On Fri, 29 Aug 2003, Sanjeev "Ghane" Gupta wrote:

> On Friday, August 29, 2003 9:34 PM [GMT+0800],
> Yashpal Nagar <[EMAIL PROTECTED]> wrote:
>
> >    Does anyone have precompiled list of server IPs or any info
> > regarding blocking of yahoo messenger & msn messenger.
>
> In my experience, the best way is to tell users not to use it.  Technical
> means do not work, you are wasting your time, as Yahoo switches servers
> around.
>
> "Tech" means could work, if you made sure you hired stupid users, of course.
>
> Either you own the network, in which case you can set, and enforce, an
> "Acceptable Use Policy", or you don't, and you shouldn't be interfering with
> traffic.

As we all (including you, sir) know, this Controlling by Fiat works only
with certain kinds of users or environments. Whether the user will
listen to you depends on what the user believes will happen to _him_ if
he is found disobeying your fiat. Therefore, this approach does not work
if the "user" outranks the sysadm in a corporate environment, or in an
academic environment where students have never been known to be forced
to repeat a year because they used MSN Messenger. (Sad, this last bit.)

Therefore, Acceptable Use Policies (AUP), like all other administrative
policies, should acquire teeth as much as possible, to deter users from
ignoring the policies. Otherwise, it may be better to have no policies
at all. Of course, if no automated technical mechanisms can be devised
to prevent (or even detect post-facto) these policy infractions, then
you have no choice but to depend on Fiat alone.

Coming to these messenger things, some of them can be blocked by
blocking the protocol. If I remember correctly, guys in our team have
done it at certain client sites in the past. I believe Yahoo Messenger
is harder to block because it runs on HTTP, and looks indistinguishable
from other HTTP traffic. This information is a few years old, though.

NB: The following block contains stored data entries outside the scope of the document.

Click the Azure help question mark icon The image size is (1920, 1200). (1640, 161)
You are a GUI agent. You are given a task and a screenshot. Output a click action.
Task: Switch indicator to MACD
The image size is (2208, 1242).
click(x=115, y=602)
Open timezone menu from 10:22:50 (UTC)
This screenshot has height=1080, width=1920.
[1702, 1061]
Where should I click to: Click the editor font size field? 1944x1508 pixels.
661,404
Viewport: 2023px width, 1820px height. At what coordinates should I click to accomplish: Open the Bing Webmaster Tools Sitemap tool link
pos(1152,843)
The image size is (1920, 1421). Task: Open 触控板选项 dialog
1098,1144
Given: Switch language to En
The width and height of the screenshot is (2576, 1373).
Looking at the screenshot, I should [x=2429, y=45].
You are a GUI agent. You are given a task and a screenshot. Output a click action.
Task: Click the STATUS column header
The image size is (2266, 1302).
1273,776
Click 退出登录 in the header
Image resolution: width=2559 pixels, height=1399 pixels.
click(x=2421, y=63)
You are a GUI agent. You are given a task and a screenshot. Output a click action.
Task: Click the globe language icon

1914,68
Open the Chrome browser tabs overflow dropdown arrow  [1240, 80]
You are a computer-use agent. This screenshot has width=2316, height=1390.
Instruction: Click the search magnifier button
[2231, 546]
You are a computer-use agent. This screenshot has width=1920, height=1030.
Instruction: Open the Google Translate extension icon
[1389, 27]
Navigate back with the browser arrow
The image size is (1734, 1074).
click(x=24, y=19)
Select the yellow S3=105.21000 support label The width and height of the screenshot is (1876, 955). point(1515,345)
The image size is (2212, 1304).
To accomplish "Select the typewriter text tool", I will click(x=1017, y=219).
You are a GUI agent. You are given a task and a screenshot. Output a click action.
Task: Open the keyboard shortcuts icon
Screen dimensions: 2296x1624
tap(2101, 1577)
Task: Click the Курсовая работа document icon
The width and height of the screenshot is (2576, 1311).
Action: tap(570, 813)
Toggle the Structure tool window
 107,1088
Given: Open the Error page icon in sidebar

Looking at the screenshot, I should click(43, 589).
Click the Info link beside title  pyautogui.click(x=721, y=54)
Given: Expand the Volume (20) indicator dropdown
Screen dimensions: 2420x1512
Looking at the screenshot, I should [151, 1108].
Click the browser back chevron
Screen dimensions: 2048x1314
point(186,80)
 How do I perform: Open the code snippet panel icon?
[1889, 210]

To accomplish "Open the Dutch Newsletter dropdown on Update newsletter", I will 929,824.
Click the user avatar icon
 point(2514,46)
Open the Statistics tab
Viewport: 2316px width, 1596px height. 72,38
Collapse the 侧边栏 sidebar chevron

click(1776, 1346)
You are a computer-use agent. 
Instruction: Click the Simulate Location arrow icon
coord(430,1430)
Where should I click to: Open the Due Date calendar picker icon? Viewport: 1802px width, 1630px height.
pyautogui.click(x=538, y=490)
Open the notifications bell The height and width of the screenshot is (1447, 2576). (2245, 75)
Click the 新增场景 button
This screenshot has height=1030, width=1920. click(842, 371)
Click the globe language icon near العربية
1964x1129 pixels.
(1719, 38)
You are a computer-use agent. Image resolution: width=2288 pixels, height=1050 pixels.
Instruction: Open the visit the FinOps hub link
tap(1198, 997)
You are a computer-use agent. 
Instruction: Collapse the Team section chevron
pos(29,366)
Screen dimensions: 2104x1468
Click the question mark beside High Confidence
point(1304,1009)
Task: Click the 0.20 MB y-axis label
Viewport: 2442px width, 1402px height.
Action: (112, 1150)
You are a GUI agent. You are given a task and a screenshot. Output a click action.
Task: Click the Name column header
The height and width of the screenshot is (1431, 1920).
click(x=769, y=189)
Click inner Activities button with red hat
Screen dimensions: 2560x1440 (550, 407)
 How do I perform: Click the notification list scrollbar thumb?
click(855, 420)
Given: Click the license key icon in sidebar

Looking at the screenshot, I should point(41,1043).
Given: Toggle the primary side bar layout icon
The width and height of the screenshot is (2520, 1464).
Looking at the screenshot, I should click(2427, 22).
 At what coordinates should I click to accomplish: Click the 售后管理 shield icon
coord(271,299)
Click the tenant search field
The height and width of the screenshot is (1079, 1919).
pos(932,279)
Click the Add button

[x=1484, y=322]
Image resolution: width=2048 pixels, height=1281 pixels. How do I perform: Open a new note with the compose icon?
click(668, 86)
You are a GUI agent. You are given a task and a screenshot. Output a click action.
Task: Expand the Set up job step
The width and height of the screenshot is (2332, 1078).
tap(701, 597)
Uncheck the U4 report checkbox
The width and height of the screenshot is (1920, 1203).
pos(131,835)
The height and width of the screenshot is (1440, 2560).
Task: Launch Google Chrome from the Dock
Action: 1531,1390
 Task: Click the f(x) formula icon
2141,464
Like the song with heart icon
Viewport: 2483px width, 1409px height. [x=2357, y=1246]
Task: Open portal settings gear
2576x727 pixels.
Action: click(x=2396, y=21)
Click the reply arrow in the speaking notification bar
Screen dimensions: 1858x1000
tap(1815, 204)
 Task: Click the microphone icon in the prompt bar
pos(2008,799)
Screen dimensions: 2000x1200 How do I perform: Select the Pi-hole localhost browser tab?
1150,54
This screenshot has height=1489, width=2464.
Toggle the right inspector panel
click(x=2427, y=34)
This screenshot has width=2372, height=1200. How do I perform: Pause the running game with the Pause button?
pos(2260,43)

I remember one major corporate network which was complaining that "Web
browsing is terribly slow." We looked. And we found Yahoo Messenger. We
also found that the damn Messenger client actually _polls_ the server
at a steady frequency, even when no new information is present... it's
purely a server-side HTTP based implementation, with the client initiating
a query each time. This made Yahoo Messenger the only one which could
work through most corporate firewalls (everyone allows HTTP) but also
the most inefficient IM service in terms of bandwidth utilisation.

Is my understanding of Yahoo Messenger correct? Please confirm/deny.